::: EXTRACT TO READ :::

The charge one alleged that the nurse:


During her employment in the Early Childhood Team at Starship Community Services providing services to high needs families, the nurse compromised the health, safety and wellbeing of children in her care by failing to meet one or more of the following nursing competencies namely documentation, case management and clinical competence and/or by failing to undertake one or more of the 12 universal core contacts delivered as part of the Well Child/Tamariki Ora programmed when she knew or ought to have known these were required.  59 sub particulars of the charge referred to 59 children who the PCC alleged were compromised by the nurse’s failure.


Charge two alleged that the nurse:


During the period 24 October 2018 to 6 March 2019, practised nursing when she knew ought to have known her practising certificate had been suspended.


The conduct alleged in the two charges amounted to professional misconduct and that the 59 sub-particulars either separately or cumulatively, are particulars of that professional misconduct.


The nurse did not attend the hearing or engage in the disciplinary process.  The hearing proceeded by way of formal proof of evidence.





In June 2013 the nurse was employed as a public health nurse within Early Childhood Health Team at the Starship Community.  Patients in this group are aged from 4 weeks to 5 years and are enrolled with the Well Child service. 


In July 2017 concerns were raised over the nurse’s 74 assigned cases relating to documentation, case management and aspects of her clinical care.  The nurse was placed on a Supportive Improvement Plan in August 2017.


Concerns continued and in January 2018 the nurse was put on a Performance Plan and required to have full and direct supervision with her client contacts from January to 25 March 2018.


Concerns did not resolve and on 3 April 2018 the nurse was advised that it was proposed to stand her down from her employment due to serious concerns about her competence and conduct.  The nurse was stood down on full pay while an investigation into the conerns was conducted and completed.


The nurse was advised of the outcome of the investigation and the ongoing concerns ans was invitged to attend a meeting on 4 May 2018 to discuss the concerns.  The nurse resigned from her position on 3 May 2018.  She commenced employment with Capital & Coast DHB as a special clinical nurse for the Pacific Health Unit for inpatients at Wellington Hospital.


On 21 May 2018 the Nursing Council was advised of the concerns around the nurse’s competency and professional conduct.

::: THE DATA :::

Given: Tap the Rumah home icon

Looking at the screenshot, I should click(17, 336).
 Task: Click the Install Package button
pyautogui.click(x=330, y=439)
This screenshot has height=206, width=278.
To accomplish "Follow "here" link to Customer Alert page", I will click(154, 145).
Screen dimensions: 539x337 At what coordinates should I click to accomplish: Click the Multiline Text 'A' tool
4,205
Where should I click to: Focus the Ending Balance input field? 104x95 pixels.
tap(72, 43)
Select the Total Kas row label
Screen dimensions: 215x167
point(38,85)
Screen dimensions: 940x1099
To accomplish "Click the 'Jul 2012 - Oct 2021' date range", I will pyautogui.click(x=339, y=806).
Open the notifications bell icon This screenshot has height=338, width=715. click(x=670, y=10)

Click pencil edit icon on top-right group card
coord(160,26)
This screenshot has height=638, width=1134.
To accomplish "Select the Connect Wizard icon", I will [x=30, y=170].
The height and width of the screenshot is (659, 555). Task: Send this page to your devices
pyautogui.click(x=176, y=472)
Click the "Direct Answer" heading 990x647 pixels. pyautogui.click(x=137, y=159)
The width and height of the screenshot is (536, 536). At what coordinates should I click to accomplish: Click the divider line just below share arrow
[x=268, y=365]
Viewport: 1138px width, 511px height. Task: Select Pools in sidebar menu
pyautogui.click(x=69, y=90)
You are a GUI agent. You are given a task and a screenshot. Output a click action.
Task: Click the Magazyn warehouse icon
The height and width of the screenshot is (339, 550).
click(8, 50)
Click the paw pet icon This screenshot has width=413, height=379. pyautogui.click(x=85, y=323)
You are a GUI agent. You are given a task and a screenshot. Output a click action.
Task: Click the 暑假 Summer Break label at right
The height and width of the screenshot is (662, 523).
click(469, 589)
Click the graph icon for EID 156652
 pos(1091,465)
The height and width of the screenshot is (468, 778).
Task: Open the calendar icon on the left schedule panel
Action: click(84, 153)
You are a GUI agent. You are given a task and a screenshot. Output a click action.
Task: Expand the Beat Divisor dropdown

:::

_WHAT TO WORK ON_
- a) Return, word for word, the part of the disciplinary case summary that begins at the words "The conduct alleged" and ends after the words "proof of evidence.".
- b) Resume the disciplinary case summary right after its last sentence and carry it forward.

_RESPONSES BY ITEM NUMBER_
- a)
The conduct alleged in the two charges amounted to professional misconduct and that the 59 sub-particulars either separately or cumulatively, are particulars of that professional misconduct.


The nurse did not attend the hearing or engage in the disciplinary process.  The hearing proceeded by way of formal proof of evidence.

- b)
On 15 July 2018 the nurse was referred to a PCC for investigation.  The nurse did not participate in the PCC investigation, however, she did provide a written submission and her CV.


On 24 October 2018 the nurse was advised by the Nursing Council that her practising certificate was formally suspended.


In March 2019, the nurse was reminded by the Nursing Council that her practising certificatge was suspended.


In February 2020 as the Nurse Director at Capital & Coast Health could not find the nurse on the Nursing Council’s register she rang the Nursing Council and was advised that the nurse’s practising certificate had been suspended in October 2018.





The Tribunal found that 23 of the 59 particulars of charge one were established.  The Tribunal overall, was satisfied that the nurse’s conduct in relation to the 23 established particulars fell below expected standards.  13 of these particulars were serious breaches of nursing competencies and each on their own, amounted to negligence.  The other 10 established particulars were not sufficiently serious to warrant a separate finding of professional misconduct.


All 23 particulars when considered together, demonstrated a pattern of unsafe practice where children may have been put at risk and their health a safety were compromised.


The Tribunal found that charge two was established and amounted to negligence and likely to bring discredit to the profession.


Both charges were considered sufficiently serious to warrant the imposition of a penalty.


Penalty submissions were sought from the PCC and the nurse and a further AVL hearing was conducted on 22 August 2022





The Tribunal ordered:

  • Cancellation of registration. 
  • Censure.
  • Payment of costs totalling $27,000 amounting to 30% of the total hearing costs.


The Tribunal directed publication of this decision and a summary.